## TEXT

● ● ● ● ●

The Post has a new article out, the gist of which is that far from being a last minute choice who possibly wasn’t extensively vetted, Gov. Palin was a top contender in the veep search for some time and was extensively vetted. “Nobody was vetted less or more than anyone in the final stages, and John had access to all that information and made the decision,” Campaign Manager Rick Davis told the Post. “It’s really not much more complicated than that.”

I would not call the piece credulous necessarily because the quotes and comments are all attributed to anonymous McCain aides, who have an obvious interest in knocking down any perception that Palin was a hasty, panic pick.

But leafing through articles out of Alaska, there’s good reason to doubt these claims that Palin received an extensive vetting.

One bit of info from the Anchorage Daily News

Former House Speaker Gail Phillips, a Republican political leader who has clashed with Palin in the past, was shocked when she heard the news Friday morning with her husband, Walt.

“I said to Walt, ‘This can’t be happening, because his advance team didn’t come to Alaska to check her out,” Phillips said.

Phillips has been active in the Ted Stevens re-election steering committee and remains in close touch with Sen. Lisa Murkowski and other party leaders, and she said nobody had heard anything about McCain’s people doing research on his prospective running mate.

“We’re not a very big state. People I talk to would have heard something.”

Perhaps she’s just a hostile or isn’t as plugged in as she thinks. But there’s also this.

The big bogey for Palin is the ethics investigation into possible abuse of power in her firing of Public Safety Commissioner Walt Monegan. I can see possible reasons why the McCain camp would hesitate to make contact with Monegan. But with credible claims that she abused her office and subsequently lied about her actions, I would think the McCain camp would want to understand that case inside and out. But according to an article in today’s ADN, Monegan says that no one from the McCain campaign ever contacted him about Palin.

08.31.08 | 9:55 am
MoDo’s Not A Fan

Shorter Maureen Dowd: VP Palin = “generically sassy chick flick.

(And yes, it gets worse. For everyone.)

08.31.08 | 10:12 am
McCain Hits Fox News Sunday

Palin a “partner and a soulmate.”

08.31.08 | 10:44 am
Election Central Sunday Roundup

Geraldine Ferraro praises Sarah Palin, and won’t say who she’s voting for. That and other political news in today’s Election Central Sunday Roundup.

08.31.08 | 11:00 am
Getting Real About Palin

I’ve noticed some people who should know better claiming that bringing up Gov. Palin’s troopergate scandal is tantamount to making a victim of or defending her slimeball ex-brother-in-law who allegedly once used a taser on his stepson.

That’s awfully foolish. So I thought I’d put together a post explaining why.

The person in question is state trooper Mike Wooten — Palin’s ex-brother-in-law who’s embroiled in a bitter custody and divorce battle with Palin’s sister. Back in the second week of August, well before Palin became a national political figure, TPMMuckraker was reporting on this story. And as part of the reporting we tried to get a handle on just how bad a guy Wooten was. Most people who are familiar with the ugliness that often spills out of custody and divorce cases know to take accusations arising out of the course of them with a grain of salt unless you know a lot about the people involved. And if you look closely at the case there are numerous reasons to question the picture drawn by the Palin family. Regardless, we proceeded on the assumption that Wooten really was a rotten guy because the truth is that it wasn’t relevant to the investigation of Palin.

Let’s review what happened.

● ● ● ● ●

## DATASET ROWS
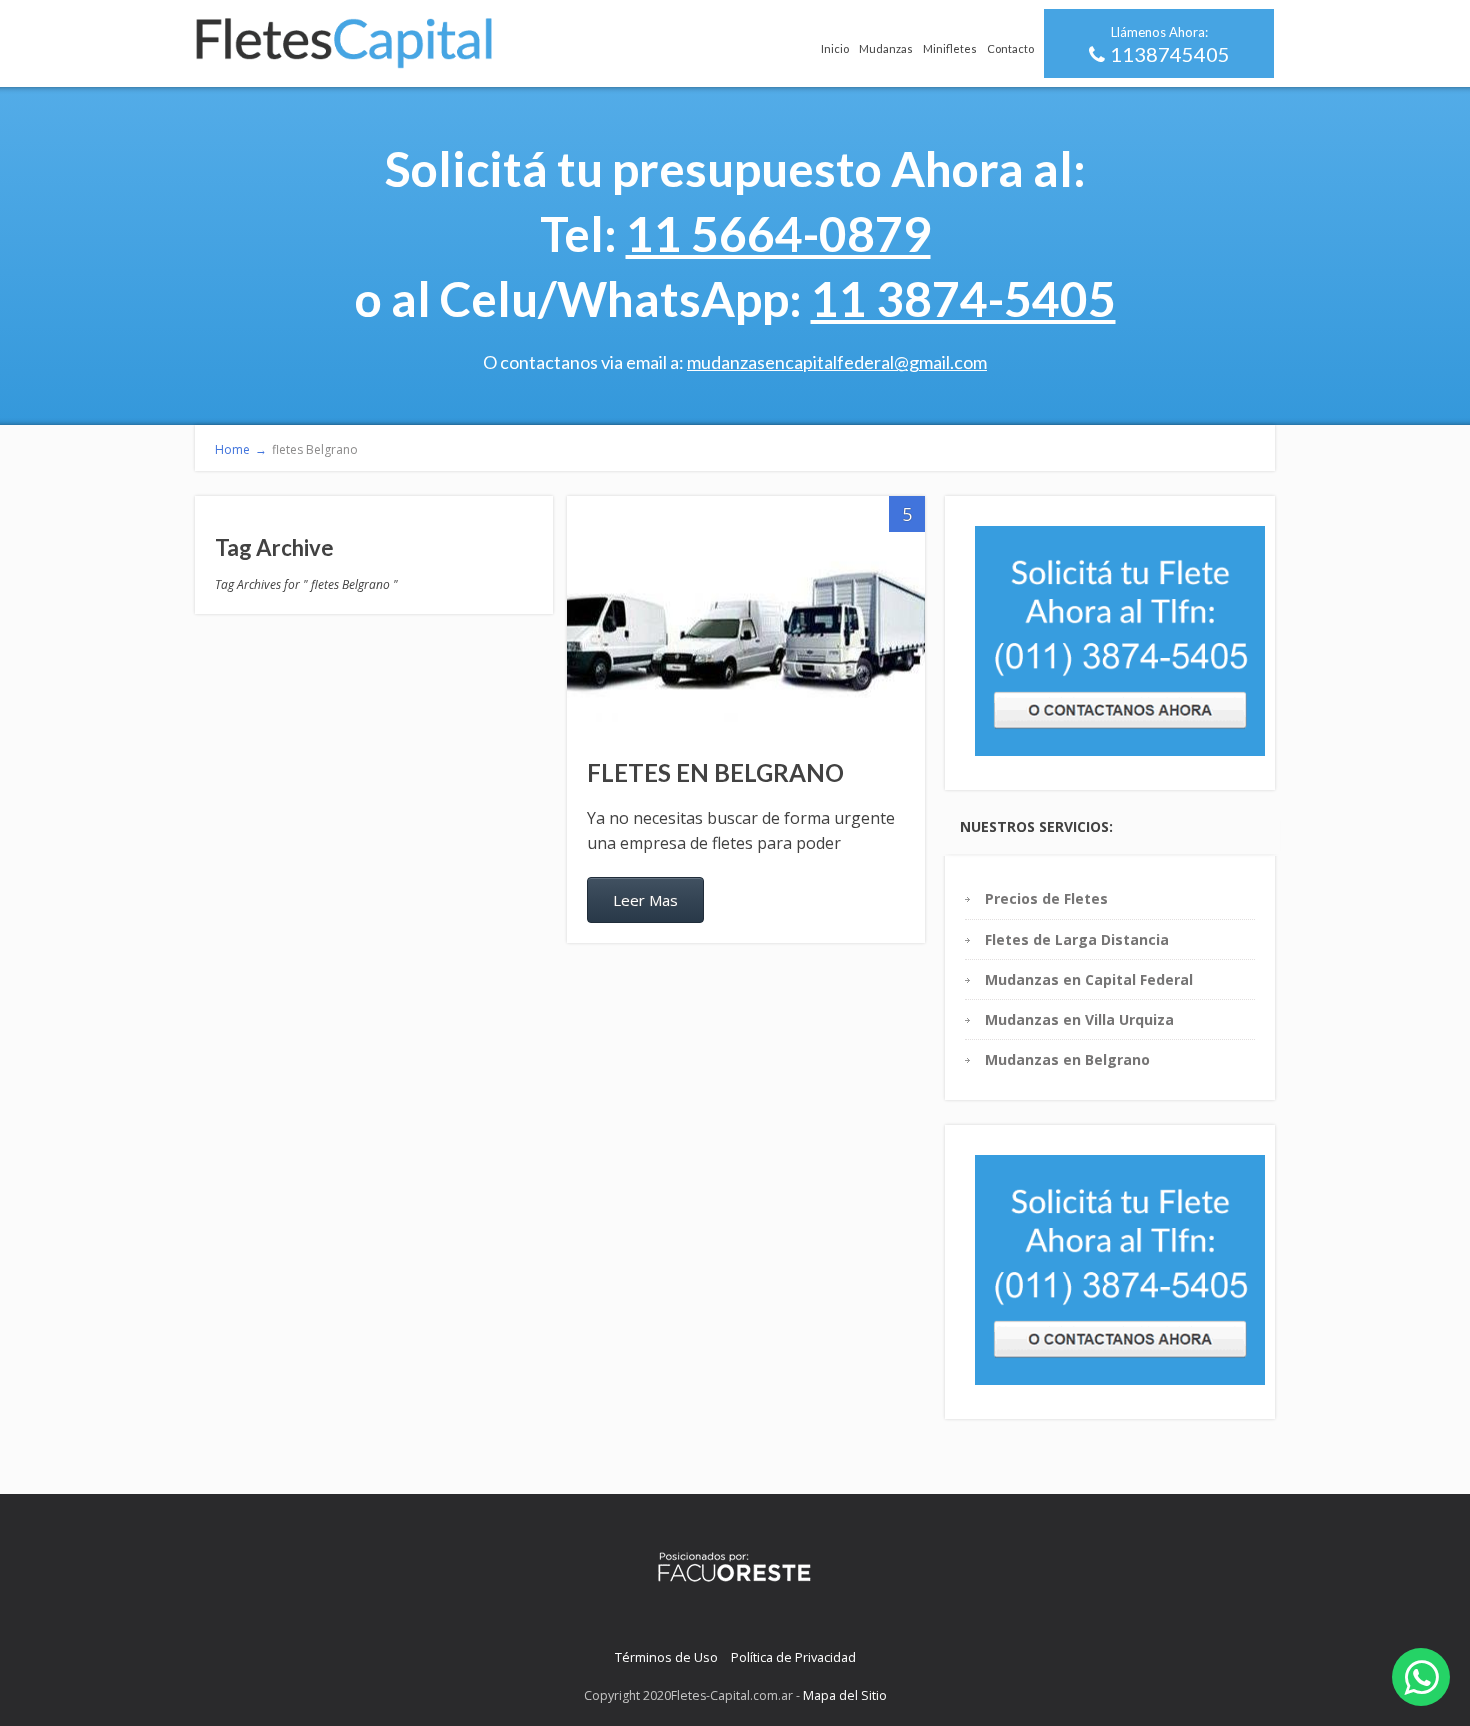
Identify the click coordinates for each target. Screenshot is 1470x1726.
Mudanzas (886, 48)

● ● ● ● ●

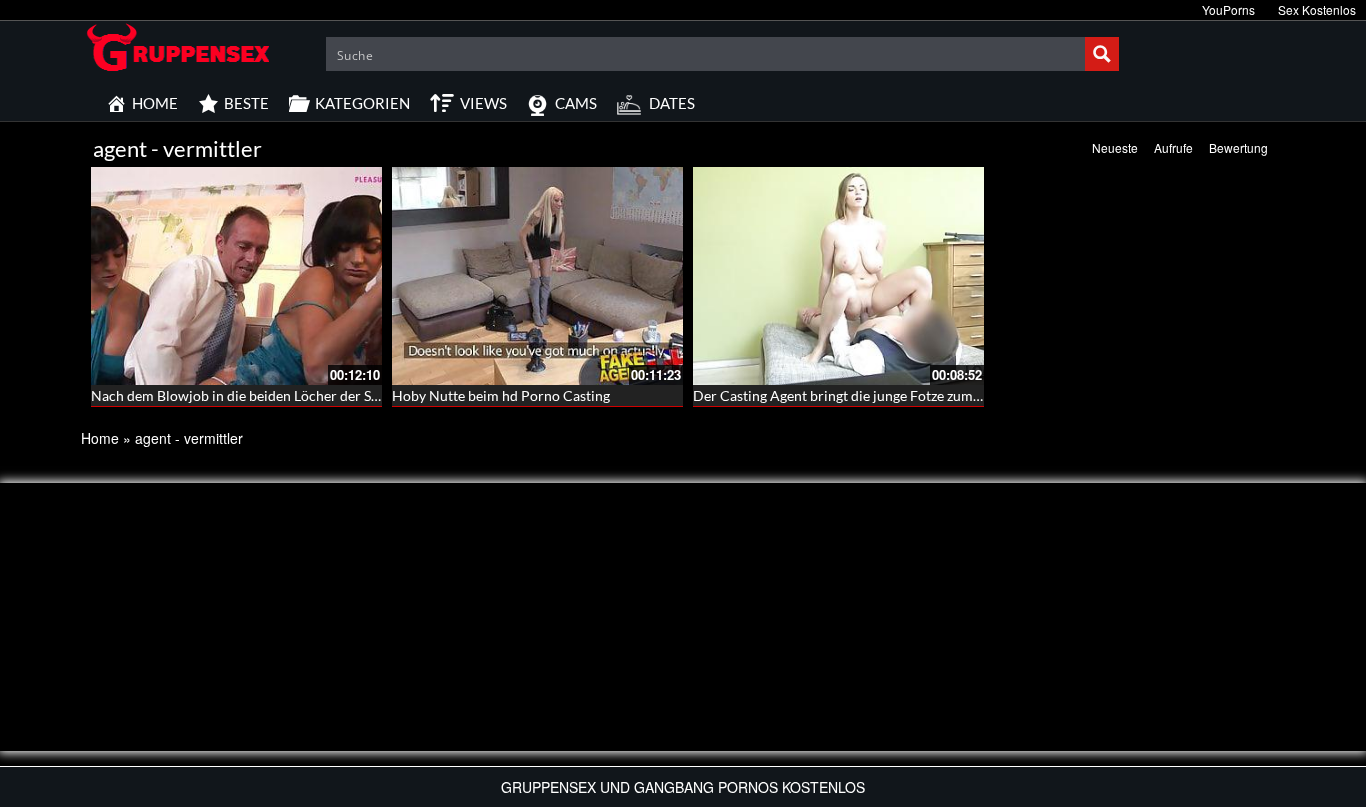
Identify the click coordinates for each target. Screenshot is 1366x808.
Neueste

● ● ● ● ●

## EXERCISE DETAILS
Carry the Palin blog post forward from its last line. The data above has nothing to do with the blog post about Sarah Palin.

## REPLY
The Palin family had a feud with Wooten prior to her becoming governor. They put together a list of 14 accusations which they took to the state police to investigate — a list that ranged from the quite serious to the truly absurd. The state police did an investigation, decided that 5 of the charges had some merit and suspended Wooten for ten days — a suspension later reduced to five days. The Palin’s weren’t satisfied but there wasn’t much they could do.

When Palin became governor they went for another bite at the apple. Palin, her husband and several members of her staff began pressuring Public Safety Commissioner, Walt Monegan — a respected former Chief of the Anchorage police department — to can Wooten. Monegan resisted, arguing that the official process regarding Wooten was closed. And there was nothing more that could be done. In fact, during one of the conversations in which Palin’s husband Todd was putting on the squeeze, Monegan told Todd Palin, “You can’t head hunt like this. What you need to do is back off, because if the trooper does make a mistake, and it is a terminable offense, it can look like political interference.”

Eventually, Palin got fed up and fired Monegan from his job. (Palin claims, not credibly, that she fired Monegan over general differences in law enforcement priorities.) This is an important point. Wooten never got fired. To the best of my knowledge, he’s is still on the job. The central bad act was firing the state’s top police official because he refused to bend to political pressure from the governor and her family to fire a public employee against whom the governor was pursuing a vendetta — whether the vendetta was justified or not.

Soon after this, questions were raised in the state about Monegan’s firing and he eventually came forward and said he believed he’d been fired for not giving in to pressure to fire Wooten.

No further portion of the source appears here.